The PXRD analysis revealed the crystal structure and phase purity of the samples. The characteristic peaks of the synthesized FeCo cluster’s PXRD pattern matched well with the simulated one (Supplementary Figure S1C) (Sanchez-Lievanos et al., 2020). The bi-MIL-88B exhibited highly crystalline phase purity with distinctive peaks at 9.3°, 10.2°, and 11.6° related to 002, 100, and 101 planes also found in the simulated MIL-88B MOF (Figure 1F) (Horcajada et al., 2008). The porous makeup of the bi-MIL-88B nanocarriers was studied by N2 adsorption-desorption analysis at 77K (Supplementary Figure S4A). The BET-specific surface area of the bi-MIL-88B was 86 m2/g with an average pore diameter and volume of 1.9 nm and 0.21 cc/g (Supplementary Figure S4B). The lower surface area of the nanocarriers could be due to shrinkage of the structure upon solvent removal during thermal activation (Ma et al., 2013). The bi-MIL-88B MOFs have a flexible structure and tend to shrink/expand on the removal/addition of the guest molecules, known as a reversible breathing effect (Cao et al., 2022).

== Exercise brief ==
Continue the passage on the PXRD and porosity analysis of bi-MIL-88B from the point where it stops. The records that follow are separate material with no link to the passage on bi-MIL-88B characterization.

== Stored data ==
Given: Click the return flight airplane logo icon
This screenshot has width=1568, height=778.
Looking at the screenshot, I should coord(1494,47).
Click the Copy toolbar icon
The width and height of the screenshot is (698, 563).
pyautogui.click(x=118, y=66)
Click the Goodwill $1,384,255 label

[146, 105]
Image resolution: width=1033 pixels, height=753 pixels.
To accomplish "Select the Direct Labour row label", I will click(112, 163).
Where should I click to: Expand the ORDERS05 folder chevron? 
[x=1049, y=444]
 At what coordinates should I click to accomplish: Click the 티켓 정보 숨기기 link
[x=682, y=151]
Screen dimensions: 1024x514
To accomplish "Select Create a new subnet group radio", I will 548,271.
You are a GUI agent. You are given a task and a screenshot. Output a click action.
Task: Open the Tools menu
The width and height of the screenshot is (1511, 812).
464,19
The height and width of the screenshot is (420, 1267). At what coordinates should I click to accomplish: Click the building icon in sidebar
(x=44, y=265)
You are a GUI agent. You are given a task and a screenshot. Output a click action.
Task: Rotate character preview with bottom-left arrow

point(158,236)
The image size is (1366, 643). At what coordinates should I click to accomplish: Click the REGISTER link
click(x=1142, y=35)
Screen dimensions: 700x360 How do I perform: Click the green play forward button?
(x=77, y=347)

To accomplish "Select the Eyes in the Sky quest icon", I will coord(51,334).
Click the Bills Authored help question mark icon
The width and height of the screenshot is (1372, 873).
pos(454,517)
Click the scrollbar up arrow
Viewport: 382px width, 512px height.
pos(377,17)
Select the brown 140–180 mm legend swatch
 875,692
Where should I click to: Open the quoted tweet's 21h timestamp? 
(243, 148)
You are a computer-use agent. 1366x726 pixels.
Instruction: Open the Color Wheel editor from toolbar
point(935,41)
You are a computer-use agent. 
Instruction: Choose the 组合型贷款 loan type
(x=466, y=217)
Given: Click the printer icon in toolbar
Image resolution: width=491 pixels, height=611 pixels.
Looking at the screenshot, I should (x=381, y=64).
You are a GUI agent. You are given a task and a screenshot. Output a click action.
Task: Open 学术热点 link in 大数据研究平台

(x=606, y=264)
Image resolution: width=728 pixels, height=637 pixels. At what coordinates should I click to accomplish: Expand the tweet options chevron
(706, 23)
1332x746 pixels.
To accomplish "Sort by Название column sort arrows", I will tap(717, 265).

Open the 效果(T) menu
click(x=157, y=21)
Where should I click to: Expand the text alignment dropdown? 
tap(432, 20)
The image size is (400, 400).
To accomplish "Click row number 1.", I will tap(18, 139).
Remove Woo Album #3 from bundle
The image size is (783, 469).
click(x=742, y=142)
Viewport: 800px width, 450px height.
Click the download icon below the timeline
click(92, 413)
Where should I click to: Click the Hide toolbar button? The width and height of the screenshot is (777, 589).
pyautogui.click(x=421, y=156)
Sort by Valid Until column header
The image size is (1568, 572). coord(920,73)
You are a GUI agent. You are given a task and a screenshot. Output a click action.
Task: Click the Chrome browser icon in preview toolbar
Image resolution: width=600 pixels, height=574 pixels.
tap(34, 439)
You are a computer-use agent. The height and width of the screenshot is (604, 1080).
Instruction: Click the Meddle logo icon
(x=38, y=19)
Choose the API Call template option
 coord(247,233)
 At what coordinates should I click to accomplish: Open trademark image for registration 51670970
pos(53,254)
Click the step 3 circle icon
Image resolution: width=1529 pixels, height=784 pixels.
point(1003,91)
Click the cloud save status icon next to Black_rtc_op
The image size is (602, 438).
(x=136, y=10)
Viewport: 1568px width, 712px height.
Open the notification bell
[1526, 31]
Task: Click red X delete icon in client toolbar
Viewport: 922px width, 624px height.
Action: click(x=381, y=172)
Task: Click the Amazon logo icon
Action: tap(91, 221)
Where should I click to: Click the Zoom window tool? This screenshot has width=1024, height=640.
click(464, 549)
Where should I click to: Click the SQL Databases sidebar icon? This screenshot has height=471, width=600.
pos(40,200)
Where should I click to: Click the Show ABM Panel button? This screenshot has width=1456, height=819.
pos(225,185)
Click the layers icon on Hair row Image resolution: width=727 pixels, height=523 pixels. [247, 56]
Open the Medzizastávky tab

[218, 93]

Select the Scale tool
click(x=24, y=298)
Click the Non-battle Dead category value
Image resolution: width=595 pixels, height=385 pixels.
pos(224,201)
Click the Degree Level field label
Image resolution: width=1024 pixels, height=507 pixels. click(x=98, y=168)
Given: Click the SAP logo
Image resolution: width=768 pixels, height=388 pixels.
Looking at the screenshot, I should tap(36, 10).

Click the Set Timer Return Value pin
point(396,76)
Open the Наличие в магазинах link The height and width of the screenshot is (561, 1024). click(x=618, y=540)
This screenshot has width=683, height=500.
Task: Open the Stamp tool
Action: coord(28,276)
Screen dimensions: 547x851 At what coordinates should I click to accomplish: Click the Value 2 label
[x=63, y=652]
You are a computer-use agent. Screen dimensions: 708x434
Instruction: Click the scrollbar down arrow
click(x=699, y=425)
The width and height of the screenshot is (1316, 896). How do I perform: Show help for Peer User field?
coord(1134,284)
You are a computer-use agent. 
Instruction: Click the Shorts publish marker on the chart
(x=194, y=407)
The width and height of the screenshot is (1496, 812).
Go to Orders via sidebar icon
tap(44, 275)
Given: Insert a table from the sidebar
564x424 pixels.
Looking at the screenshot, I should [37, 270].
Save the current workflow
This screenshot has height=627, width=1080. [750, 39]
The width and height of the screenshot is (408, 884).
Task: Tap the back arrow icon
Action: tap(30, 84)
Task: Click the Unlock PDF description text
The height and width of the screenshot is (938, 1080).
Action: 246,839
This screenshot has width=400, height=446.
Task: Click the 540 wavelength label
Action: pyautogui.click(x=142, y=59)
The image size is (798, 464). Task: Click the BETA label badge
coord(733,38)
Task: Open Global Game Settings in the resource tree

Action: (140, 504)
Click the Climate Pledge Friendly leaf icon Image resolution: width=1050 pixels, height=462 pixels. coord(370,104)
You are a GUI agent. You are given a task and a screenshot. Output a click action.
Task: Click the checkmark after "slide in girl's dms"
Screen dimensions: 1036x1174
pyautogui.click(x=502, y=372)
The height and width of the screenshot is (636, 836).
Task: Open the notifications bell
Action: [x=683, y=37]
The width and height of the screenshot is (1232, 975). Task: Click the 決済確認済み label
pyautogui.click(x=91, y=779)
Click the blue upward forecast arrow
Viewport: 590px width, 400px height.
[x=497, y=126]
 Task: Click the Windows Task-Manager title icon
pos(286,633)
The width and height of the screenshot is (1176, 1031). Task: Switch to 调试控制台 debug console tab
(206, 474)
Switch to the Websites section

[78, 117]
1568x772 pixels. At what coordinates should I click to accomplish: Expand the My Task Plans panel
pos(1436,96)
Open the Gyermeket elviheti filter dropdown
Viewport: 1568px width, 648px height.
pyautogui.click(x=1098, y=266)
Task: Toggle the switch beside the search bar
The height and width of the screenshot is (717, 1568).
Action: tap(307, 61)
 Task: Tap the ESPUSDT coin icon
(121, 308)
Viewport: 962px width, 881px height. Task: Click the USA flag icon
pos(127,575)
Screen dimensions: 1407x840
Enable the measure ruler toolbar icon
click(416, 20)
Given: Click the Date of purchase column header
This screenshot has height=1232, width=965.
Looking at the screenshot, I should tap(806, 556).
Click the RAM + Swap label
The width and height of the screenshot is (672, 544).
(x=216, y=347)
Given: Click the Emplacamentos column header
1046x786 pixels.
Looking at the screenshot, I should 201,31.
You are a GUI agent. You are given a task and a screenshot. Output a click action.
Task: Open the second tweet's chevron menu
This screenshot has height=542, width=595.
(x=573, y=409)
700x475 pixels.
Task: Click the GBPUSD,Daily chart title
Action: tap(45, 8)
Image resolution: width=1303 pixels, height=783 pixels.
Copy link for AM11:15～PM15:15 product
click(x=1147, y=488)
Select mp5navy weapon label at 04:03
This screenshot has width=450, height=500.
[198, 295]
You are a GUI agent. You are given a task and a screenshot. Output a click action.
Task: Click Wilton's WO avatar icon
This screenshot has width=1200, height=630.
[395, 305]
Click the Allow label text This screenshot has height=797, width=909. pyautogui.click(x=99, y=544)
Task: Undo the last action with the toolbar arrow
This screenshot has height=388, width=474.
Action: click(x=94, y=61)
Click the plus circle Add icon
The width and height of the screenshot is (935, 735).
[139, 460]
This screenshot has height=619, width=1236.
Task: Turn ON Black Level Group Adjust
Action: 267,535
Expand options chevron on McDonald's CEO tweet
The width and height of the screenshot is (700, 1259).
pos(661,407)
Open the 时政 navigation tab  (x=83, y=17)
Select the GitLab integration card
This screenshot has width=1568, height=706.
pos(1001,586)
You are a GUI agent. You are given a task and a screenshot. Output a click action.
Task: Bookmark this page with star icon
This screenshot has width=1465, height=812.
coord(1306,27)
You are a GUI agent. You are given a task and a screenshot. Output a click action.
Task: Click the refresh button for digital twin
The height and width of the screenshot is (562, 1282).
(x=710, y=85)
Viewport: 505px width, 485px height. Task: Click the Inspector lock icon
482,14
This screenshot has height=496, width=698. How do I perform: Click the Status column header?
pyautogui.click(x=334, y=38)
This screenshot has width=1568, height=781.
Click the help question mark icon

== Result ==
3.2 Fabrication of 5-FU@bi-MIL-88B-FC
SEM analysis was used to study the morphological changes after the drug impregnation and subsequent FC coating. As shown in Figure 2, bi-MIL-88B, 5-FU@bi-MIL-88B, and 5-FU@bi-MIL-88B-FC, the drug-loaded and FC-coated nanocarriers exhibited similar morphology to the unmodified MOFs. However, 5-FU@bi-MIL-88B reflects some swelling crystals due to the drug impregnation and reversible expansion. After FC coating, 5-FU@bi-MIL-88B-FC showed less aggregation than 5-FU@bi-MIL-88B, which aggregated upon drug impregnation (Figure 2).
FIGURE 2. SEM images of bi-MIL-88B (A, B); 5-FU@bi-MIL-88B (C, D); and 5-FU@bi-MIL-88B-FC (E, F).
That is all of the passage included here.